Knapen launches five knowledge platforms for development cooperation
Minister for European Affairs and International Cooperation Ben Knapen wants to see knowledge playing a more central role in development cooperation. So today he launched five knowledge platforms: one for each of the policy priorities water, food security, sexual health and rights and security and the rule of law, and one for innovative approaches to cross-cutting issues.
‘From expertise on nanotechnology for entrepreneurs in India to the best irrigation methods for farmers in Uganda: to ensure that it is not our wishes but knowledge that determines policy, we need researchers who will take a critical look at our work. And we will need to take their conclusions to heart,’ said Mr Knapen.
‘And I’m not only talking about academic knowledge, but also about the knowhow of NGOs working in the field, and the innovative ideas of the private sector. There is a lot of knowledge out there. What we need to do is find the right way of sharing and adding to it.’
The platforms bring together national and international academics, policymakers, civil society organisations and companies. The aim is to assess the knowledge that is available, draw up a research agenda and put what we already know more effectively into practice.

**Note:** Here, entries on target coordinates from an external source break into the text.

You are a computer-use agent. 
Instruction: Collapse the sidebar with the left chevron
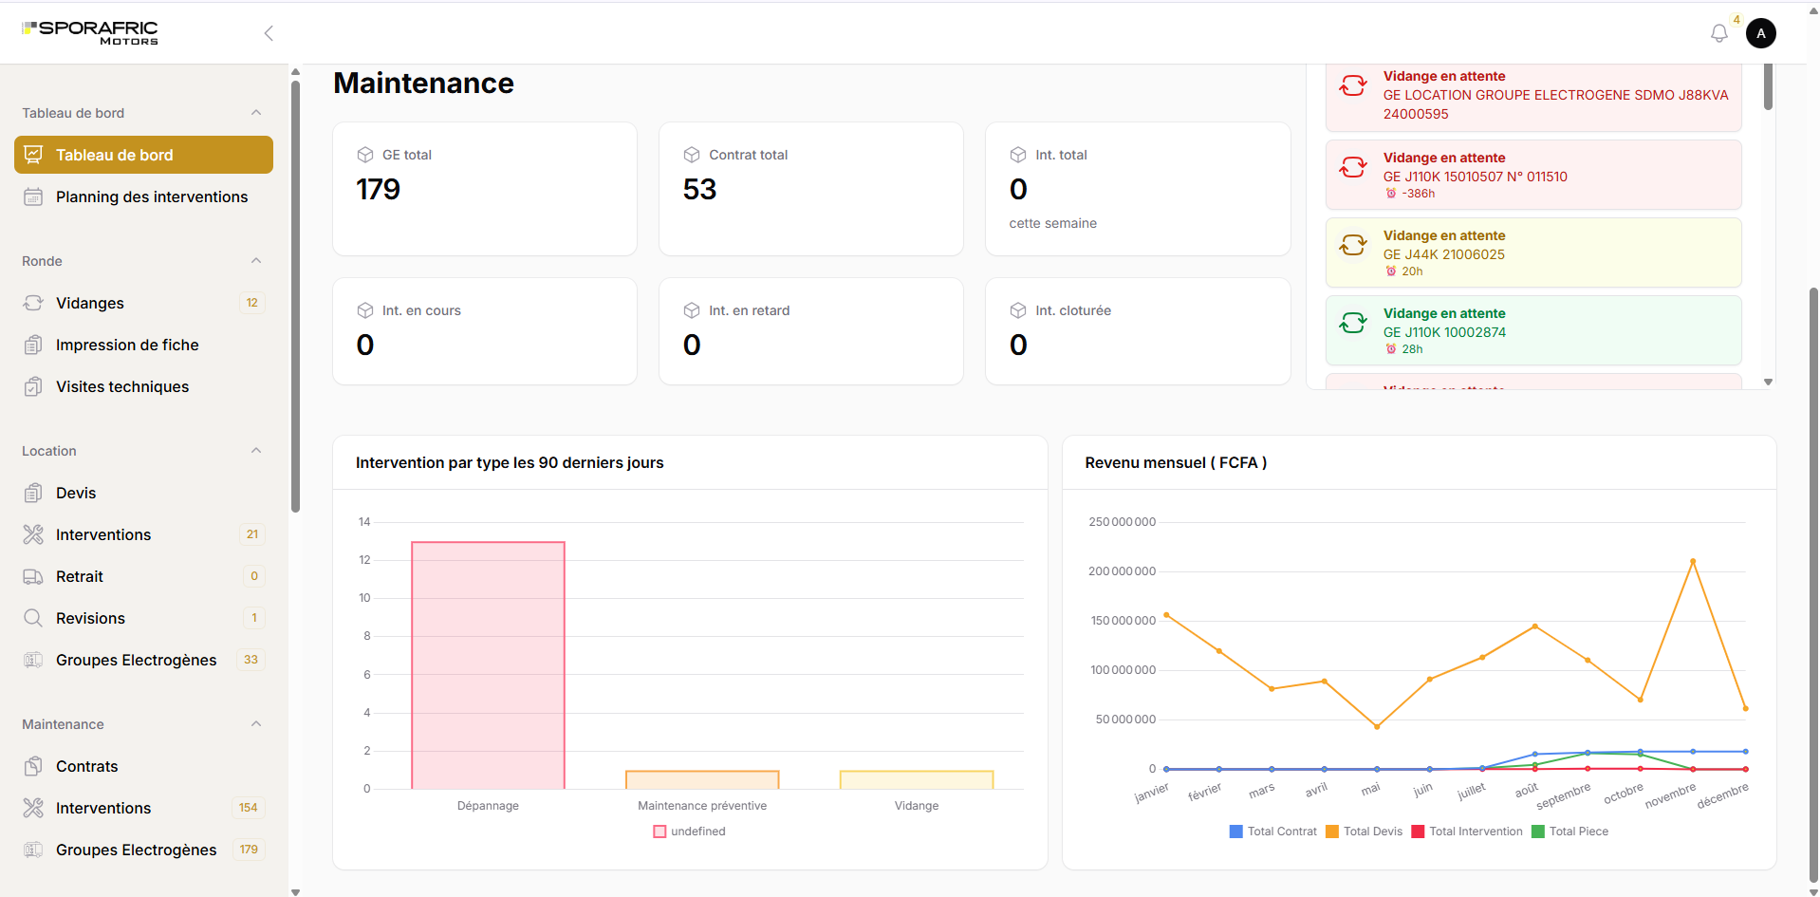click(x=269, y=33)
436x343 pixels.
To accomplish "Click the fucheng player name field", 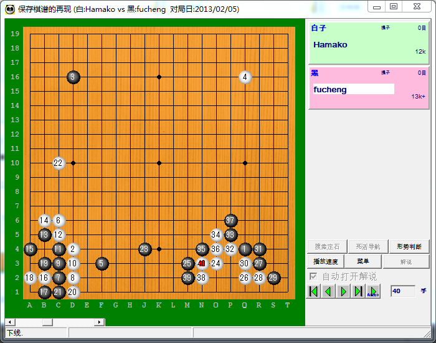I will (353, 89).
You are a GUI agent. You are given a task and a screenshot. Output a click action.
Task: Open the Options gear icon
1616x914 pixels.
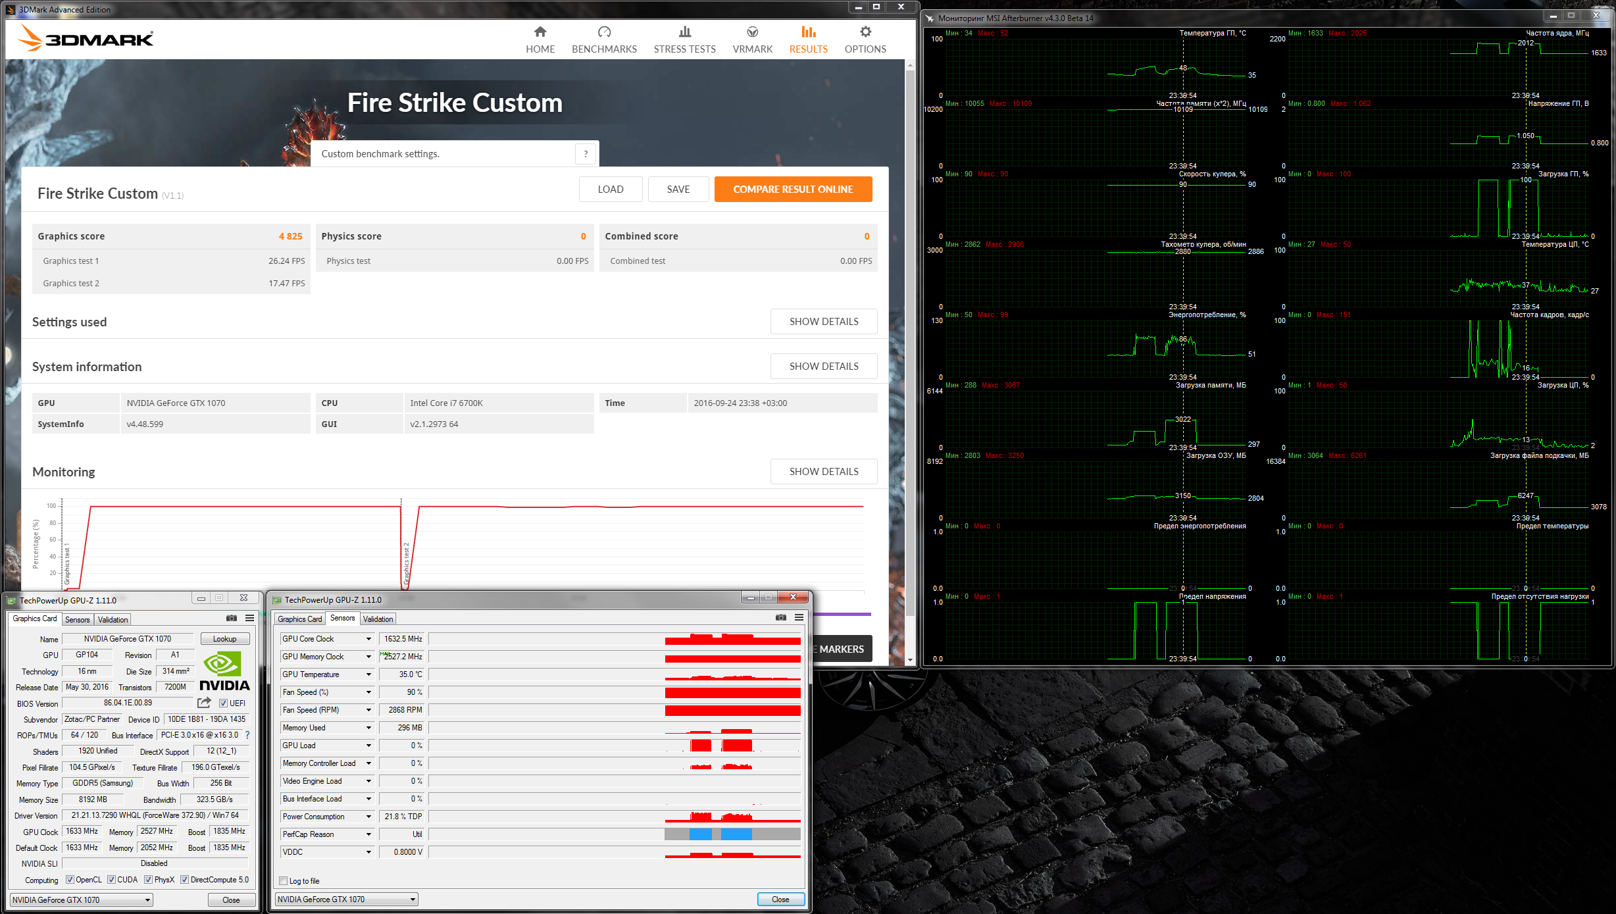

In November, Mr Knapen wrote a letter to the House of Representatives announcing his plans to set up the platforms as part of his effort to reform knowledge policy. The government wants to deploy research funds for development cooperation more strategically, making it less fragmented and more closely focused on its priorities. The aim is to enhance the relevance and use of existing capacity, strengthen the capacity of research institutions in developing countries, improve access to existing knowledge in developing countries and step up cooperation between knowledge institutions in the north and the south.